April, 2003 — Israeli experts have found that as many as half of all patients experiencing unipolar and non-psychotic major depression do not respond to initial selective serotonin reuptake inhibitor (SSRI) antidepressant treatment. As a result, the researchers have developed a formula of progressively increased doses of prescribed antidepressant drug, usually Prozac (fluoxetine). And those who are unresponsive also receive triiodothyronine (T3), from 25 to 50 micrograms per day.
In research reported on in the International Journal of Neuropsychopharmacology, 81 patients were started on fluoxetine 20 mg; and 9 patients received paroxetine, and at four weeks, 74 completed treatment, and at that time, 44 0– or 48.9% — responded to the regimen. An additional 5 patients (16.6%) responded when the SSRI dose was raised to 40 mg two weeks. Patients who did not respond to SSRI treatment were evaluated at the onset to be far more depressed.
T3 was added, and found to be effectiver among 10 out of 16 women patients (62.5%), but was not effective in any of the 9 male patients who received it. Although values were within the normal range, patients who responded to T3 had higher serum thyroid-stimulating hormone (TSH) levels than those who did not.
The researchers speculate that the effect of T3 may be related to thyroid function even within the normal range.
Source: “Algorithm-based treatment of major depression in an outpatient clinic: clinical correlates of response to a specific serotonin reuptake inhibitor and to triiodothyronine augmentation” Int J Neuropsychopharmacology 2003;6:41-49.

═══

TASK INSTRUCTIONS:
1: Name every drug that the depression treatment report identifies by its specific name, not only by its drug class.
2: Answer these questions from the depression treatment report.
(a) How many patients were started on fluoxetine 20 mg?
(b) What daily dose of triiodothyronine do unresponsive patients receive?
(c) How many male patients received T3?
3: Rewrite the part of the depression treatment report starting at "T3 was added, and" and ending at "who did not.", putting "participants" in place of "patients".

═══

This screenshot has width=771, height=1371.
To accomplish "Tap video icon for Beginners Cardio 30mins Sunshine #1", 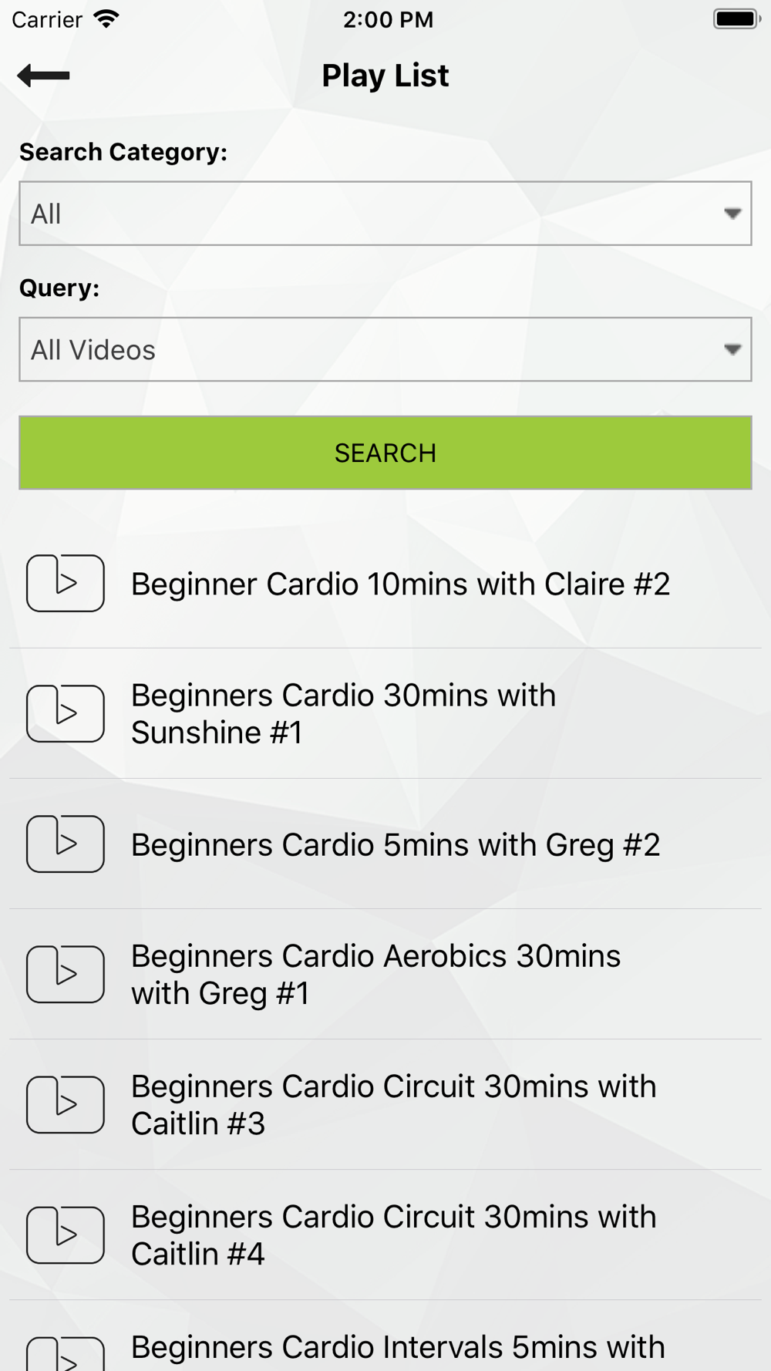I will click(x=66, y=713).
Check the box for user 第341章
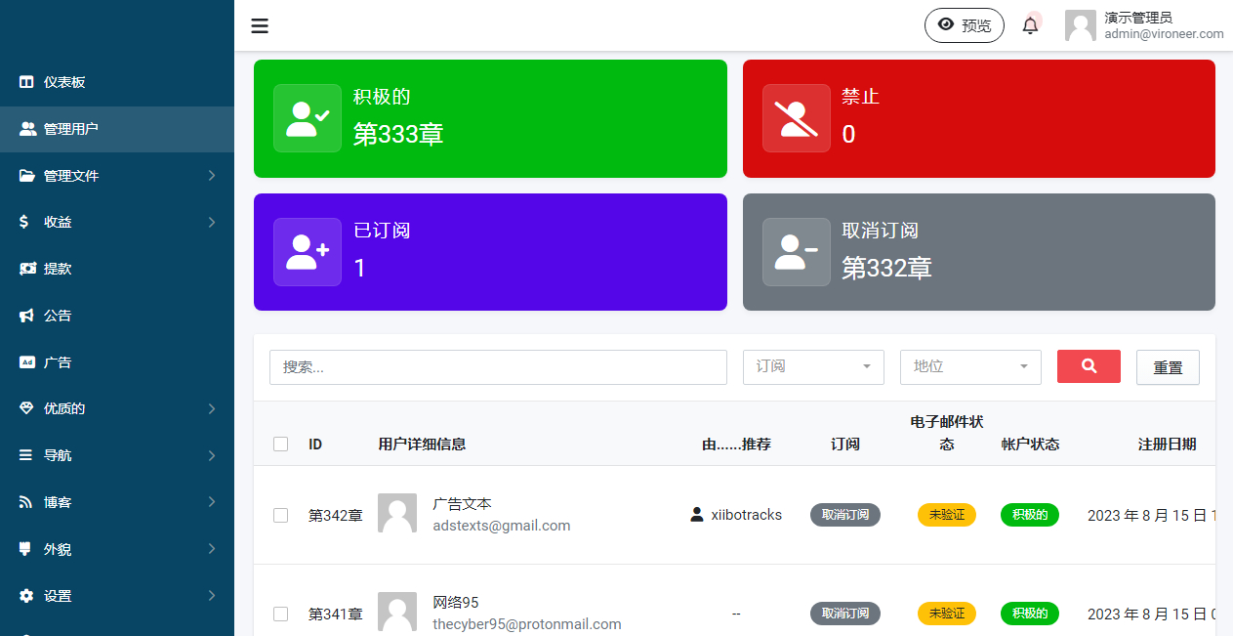1233x636 pixels. pos(281,614)
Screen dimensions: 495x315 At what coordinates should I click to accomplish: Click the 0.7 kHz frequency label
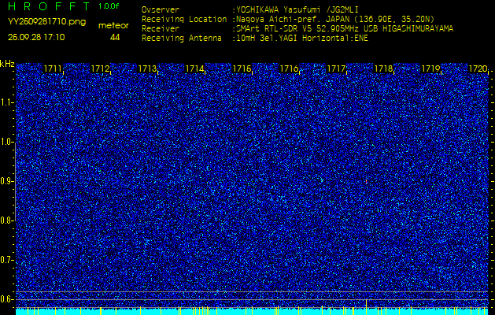7,260
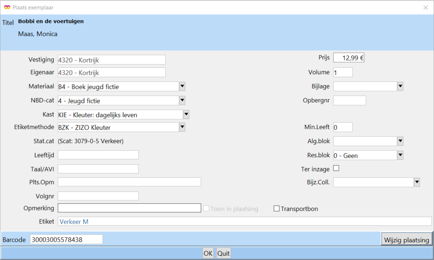The height and width of the screenshot is (260, 434).
Task: Expand the NBD-cat dropdown
Action: (x=182, y=100)
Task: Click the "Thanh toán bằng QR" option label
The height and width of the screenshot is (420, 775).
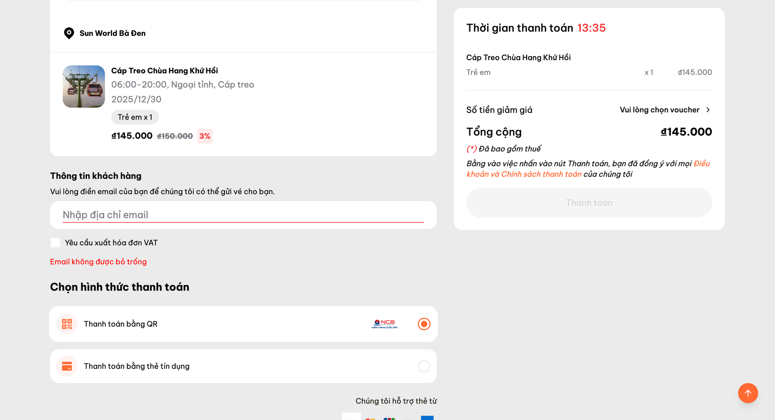Action: tap(121, 324)
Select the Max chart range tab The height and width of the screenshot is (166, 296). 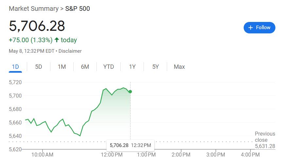(x=179, y=67)
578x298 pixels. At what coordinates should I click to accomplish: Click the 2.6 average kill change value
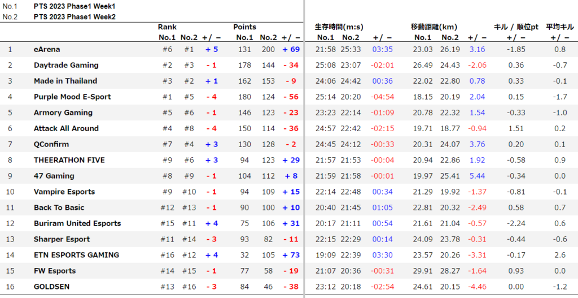pyautogui.click(x=560, y=255)
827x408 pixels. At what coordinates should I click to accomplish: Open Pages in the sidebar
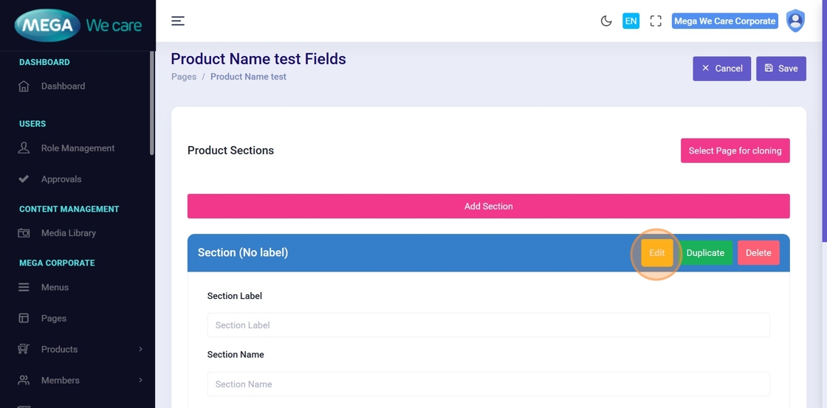tap(53, 319)
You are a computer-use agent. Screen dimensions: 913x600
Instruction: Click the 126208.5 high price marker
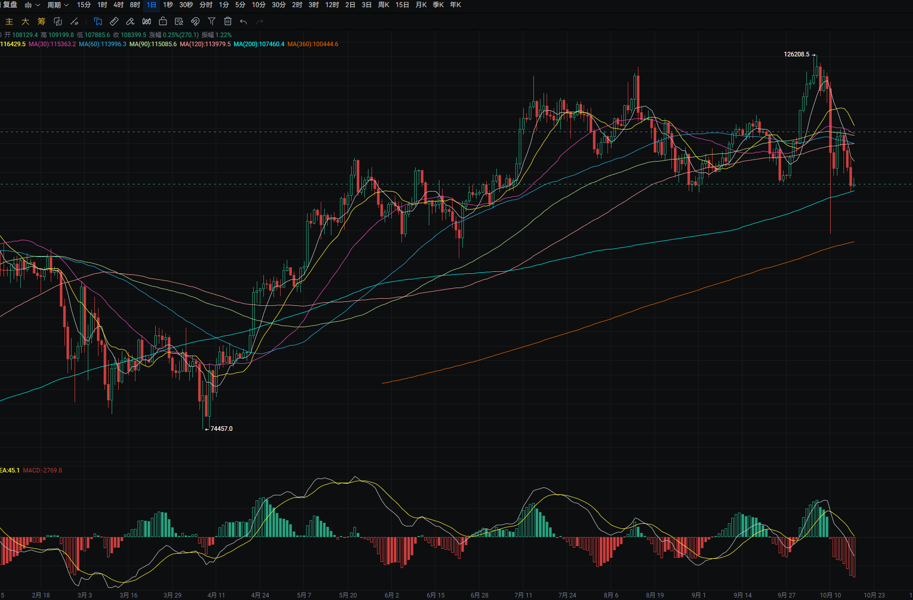tap(796, 54)
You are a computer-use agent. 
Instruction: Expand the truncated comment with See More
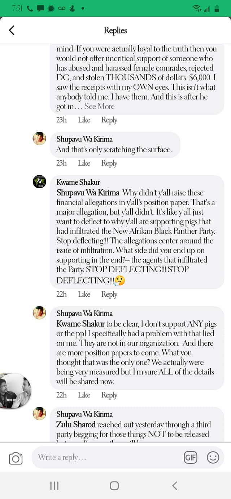[x=99, y=107]
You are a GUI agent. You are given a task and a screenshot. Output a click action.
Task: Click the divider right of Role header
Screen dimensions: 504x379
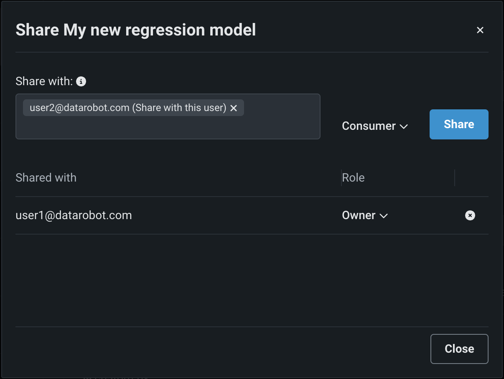[455, 178]
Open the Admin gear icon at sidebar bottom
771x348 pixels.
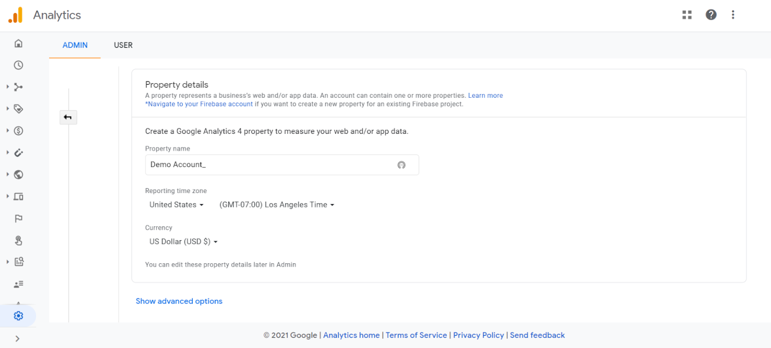click(18, 315)
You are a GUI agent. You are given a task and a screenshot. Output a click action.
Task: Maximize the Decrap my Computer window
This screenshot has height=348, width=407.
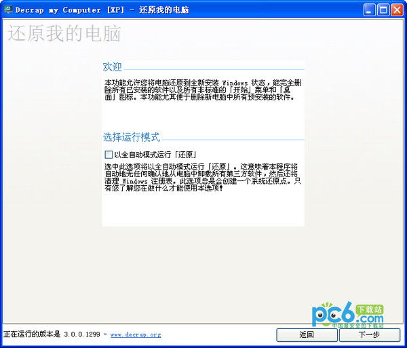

═══

ANSWERS BELOW:
1: Fluoxetine (Prozac), paroxetine, and triiodothyronine (T3).

2:
(a) 81 patients.
(b) From 25 to 50 micrograms per day.
(c) 9 male patients.

3:
T3 was added, and found to be effectiver among 10 out of 16 women participants (62.5%), but was not effective in any of the 9 male participants who received it. Although values were within the normal range, participants who responded to T3 had higher serum thyroid-stimulating hormone (TSH) levels than those who did not.